Decision Tree Structure are a flowchart-like model where each internal node represents a decision based on a feature, branches represent outcomes, and leaf nodes represent final predictions.
The decision tree algorithm calculates the Gini impurity for each possible split and selects the one with the lowest impurity. Use to make predictions on new data, the algorithm traverses the decision tree from the root node to a leaf node, following decision rules based on input features. Once it reaches a leaf node, it assigns the corresponding class label or prediction.
Key Concepts
- Objective: Predict a target variable using input features.
- Splitting: Identify the best feature to split the data into subsets, aiming for homogeneous groups.
- Impurity Calculation: Use metrics like Gini Impurity or Cross Entropy (Gini Impurity vs Cross Entropy)to evaluate splits. Choose the split that minimizes impurity.
- Purity: A node is pure if it perfectly classifies the data, requiring no further splits.
- Leaf Node Output: Assigns the most common class label or average value in the node.
- Overfitting: Can occur if the tree is too complex. Mitigate with pruning and limiting tree depth.
- Cross Validation: Refine the model to better generalize to new data.
Splitting Process
The splitting process in a Decision Tree involves dividing the dataset into subsets to create a tree-like structure. This process is crucial for building an effective model that can predict target variables accurately.
Splitting Criteria:
- The algorithm evaluates various features to determine the best split at each node.
- It selects the feature and split point that minimize impurity in the resulting child nodes.
- The split that most effectively reduces impurity is chosen, ensuring that each subset is as homogeneous as possible.
Building Process
-
Initial Splitting:
- Begin at the root node and select the best feature to split the data. This selection is based on impurity measures such as Gini impurity or entropy for classification tasks, and variance reduction for regression tasks.
- The goal is to create subsets that are as homogeneous as possible with respect to the target variable.
-
Recursive Partitioning:
- After the initial split, each subset becomes a child node.
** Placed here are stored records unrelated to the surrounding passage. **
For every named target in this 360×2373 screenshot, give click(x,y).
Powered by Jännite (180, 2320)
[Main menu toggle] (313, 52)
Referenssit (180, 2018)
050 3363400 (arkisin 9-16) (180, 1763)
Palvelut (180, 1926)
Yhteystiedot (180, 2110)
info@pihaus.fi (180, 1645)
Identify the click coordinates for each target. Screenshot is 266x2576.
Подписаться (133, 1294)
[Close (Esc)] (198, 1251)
- The algorithm recursively applies the splitting process to each child node.
- Continue splitting until stopping criteria are met, such as reaching a maximum tree depth, having a minimum number of samples per node, or achieving insufficient improvement in purity.
-
Leaf Nodes:
- The process continues until reaching leaf nodes, which have no further splits.
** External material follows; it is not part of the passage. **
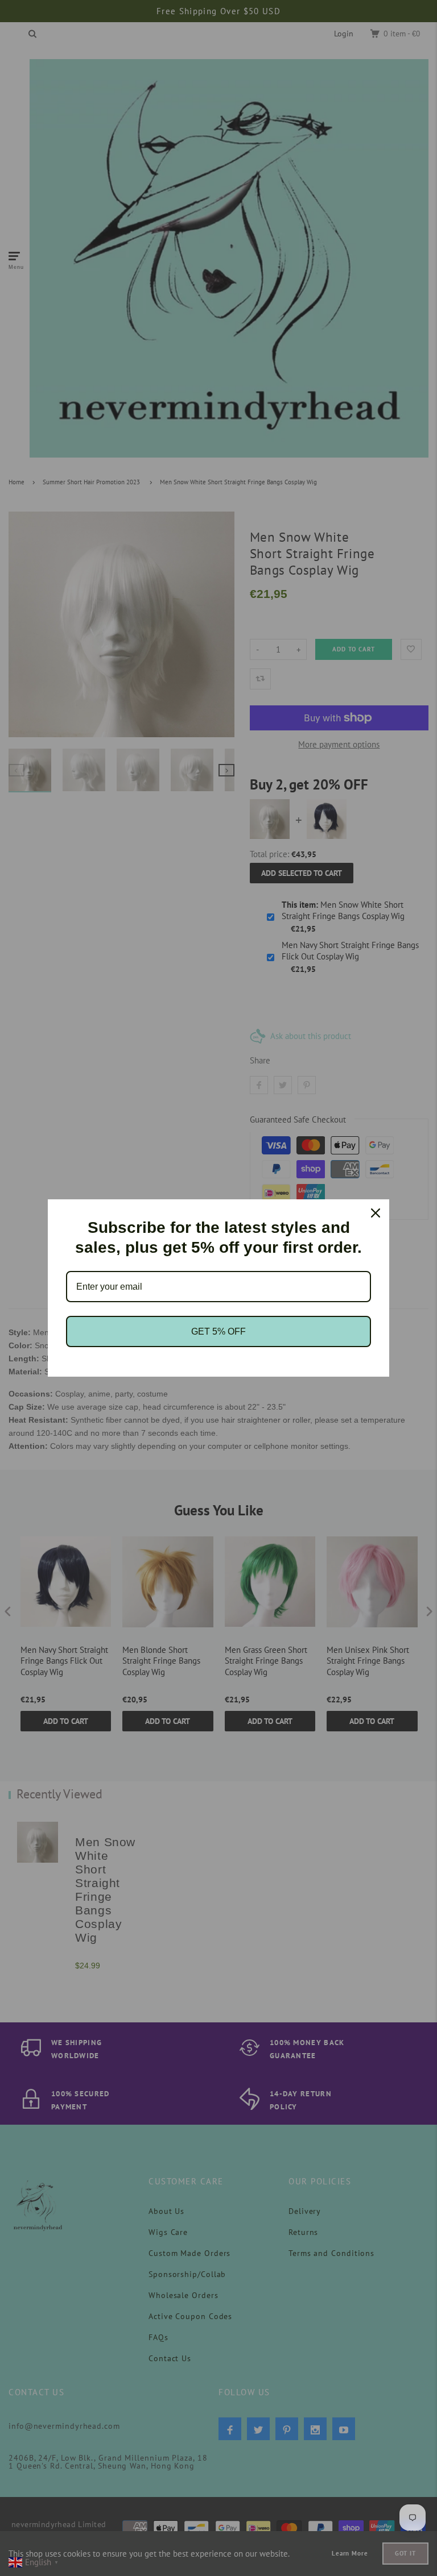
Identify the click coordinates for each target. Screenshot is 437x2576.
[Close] (375, 1213)
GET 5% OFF (218, 1331)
- At each leaf node, assign a class label (for classification) or predict a continuous value (for regression) based on the majority class or average value of the samples in that node.
Refinement
Pruning:
- Pre-pruning: Stop tree growth early based on criteria like maximum depth or minimum impurity improvement.
- Post-pruning: Allow the tree to grow fully, then prune back based on performance metrics.
Hyperparameter
Can use GridSeachCv to pick the best paramaters.
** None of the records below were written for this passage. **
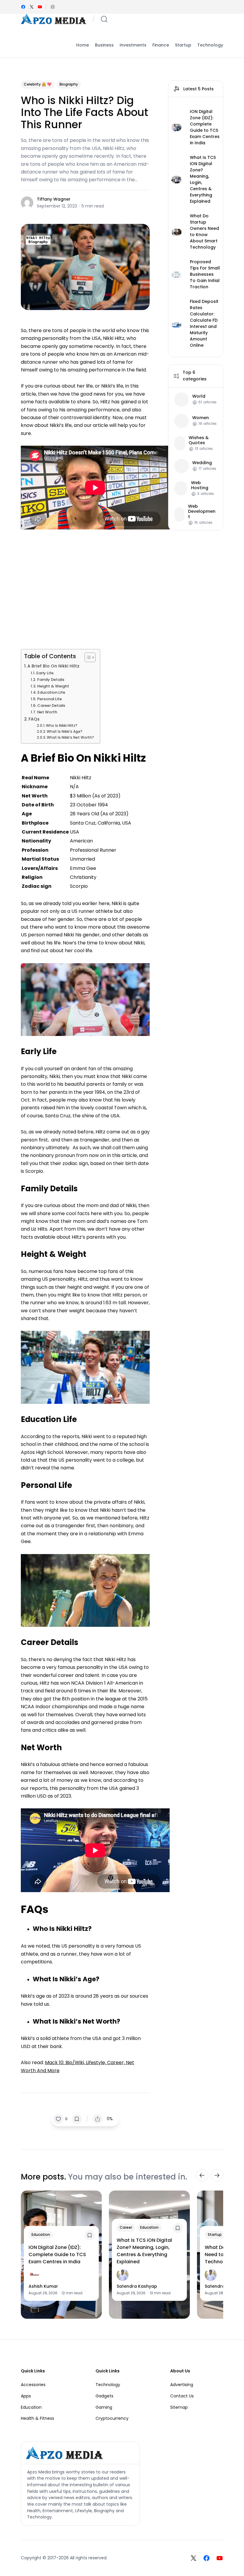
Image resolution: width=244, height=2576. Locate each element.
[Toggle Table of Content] (87, 657)
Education (41, 2234)
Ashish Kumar (43, 2286)
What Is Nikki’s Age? (64, 731)
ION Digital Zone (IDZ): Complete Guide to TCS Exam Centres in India (205, 127)
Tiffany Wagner (54, 199)
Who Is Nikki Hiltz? (61, 725)
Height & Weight (53, 686)
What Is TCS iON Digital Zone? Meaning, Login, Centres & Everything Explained (203, 179)
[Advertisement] (85, 587)
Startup (215, 2234)
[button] (52, 7)
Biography (69, 84)
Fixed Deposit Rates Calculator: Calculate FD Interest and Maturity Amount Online (204, 323)
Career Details (51, 705)
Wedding (202, 462)
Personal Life (49, 699)
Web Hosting (199, 485)
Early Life (45, 673)
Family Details (50, 679)
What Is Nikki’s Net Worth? (70, 737)
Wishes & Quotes (199, 440)
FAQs (34, 719)
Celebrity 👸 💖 (37, 84)
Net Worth (47, 712)
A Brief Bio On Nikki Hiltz (53, 666)
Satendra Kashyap (137, 2286)
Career (126, 2227)
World (198, 396)
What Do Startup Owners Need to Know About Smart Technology (204, 231)
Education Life (51, 692)
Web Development (201, 511)
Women (200, 417)
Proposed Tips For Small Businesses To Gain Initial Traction (205, 274)
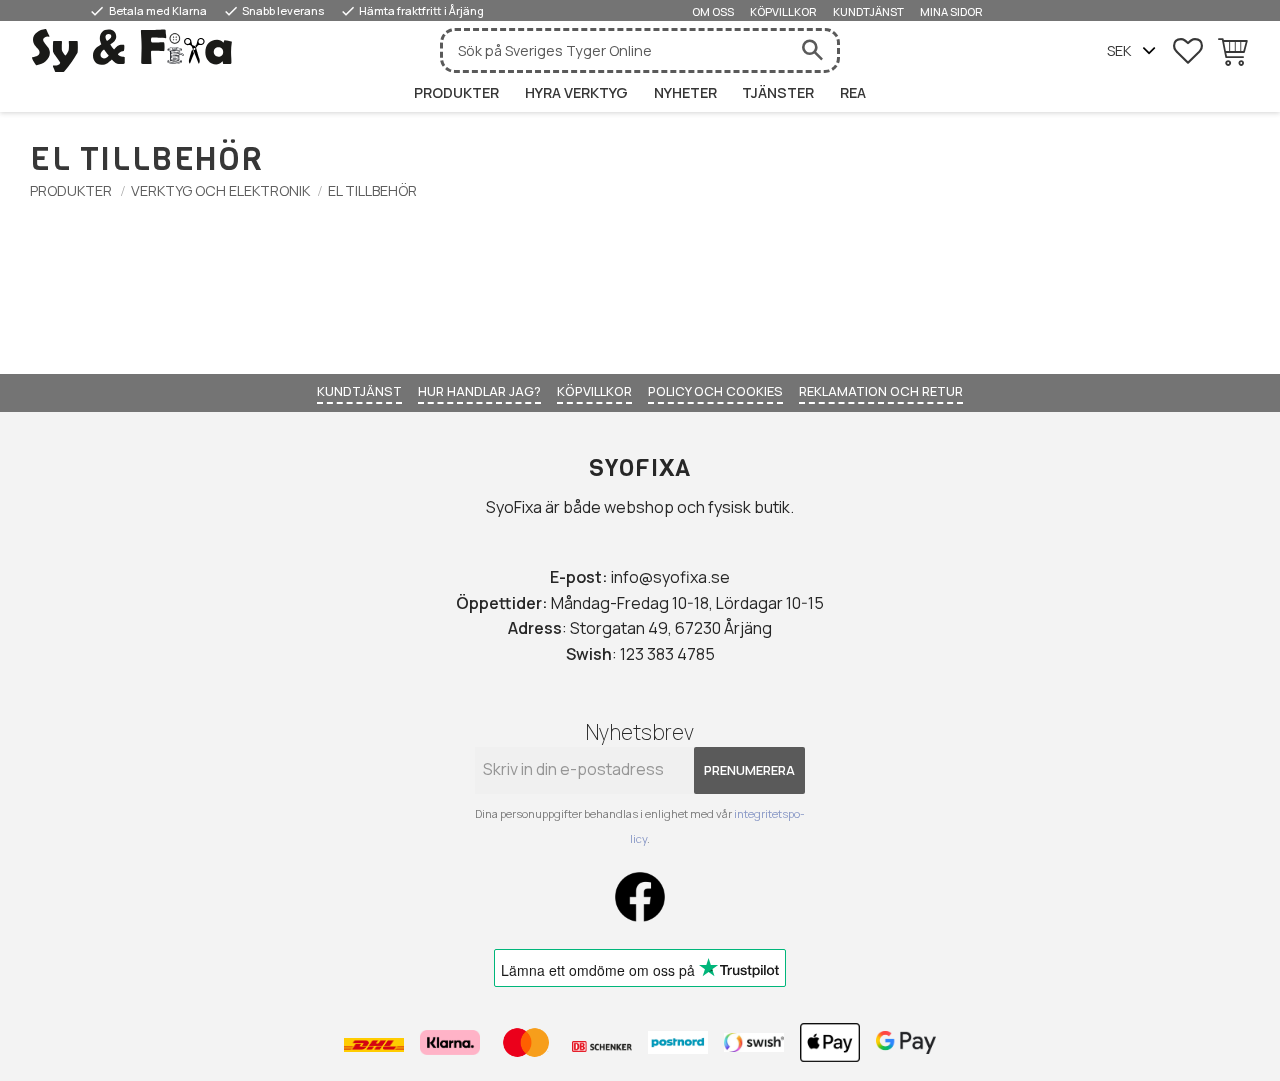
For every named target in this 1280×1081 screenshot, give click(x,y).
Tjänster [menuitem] (778, 92)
Parameter | Purpose | Effect | Example |
---|---|---|---|
criterion | Splitting criteria | Impacts decision logic. | criterion='gini' or criterion='entropy' |
max_depth | Maximum tree depth | Prevents overfitting. | max_depth=5 limits the tree depth to 5. |
min_samples_split | Min samples to split a node | Limits tree growth. | min_samples_split=10 requires at least 10 samples to split a node. |
min_samples_leaf | Min samples at leaf node | Reduces overfitting. | min_samples_leaf=5 ensures every leaf has at least 5 samples. |
max_features | Features considered for splitting | Adds randomness. | max_features='sqrt' or max_features=3 . |
max_leaf_nodes | Max leaf nodes allowed | Reduces overfitting. | max_leaf_nodes=20 caps the tree at 20 leaves. |
class_weight | Adjusts for imbalanced data | Improves fairness. | class_weight='balanced' or class_weight={0:1, 1:2} . |
ccp_alpha | Pruning parameter | Simplifies tree. | ccp_alpha=0.01 prunes weak splits based on complexity. |
Advantages and Disadvantages of Decision Trees
Advantages:
- Simple and interpretable model.
- Minimal data preparation required.
- Transparent decision-making process.
Disadvantages:
- Prone to overfitting, especially with complex datasets.
- Sensitive to small changes in data.
- Can become complex with many features.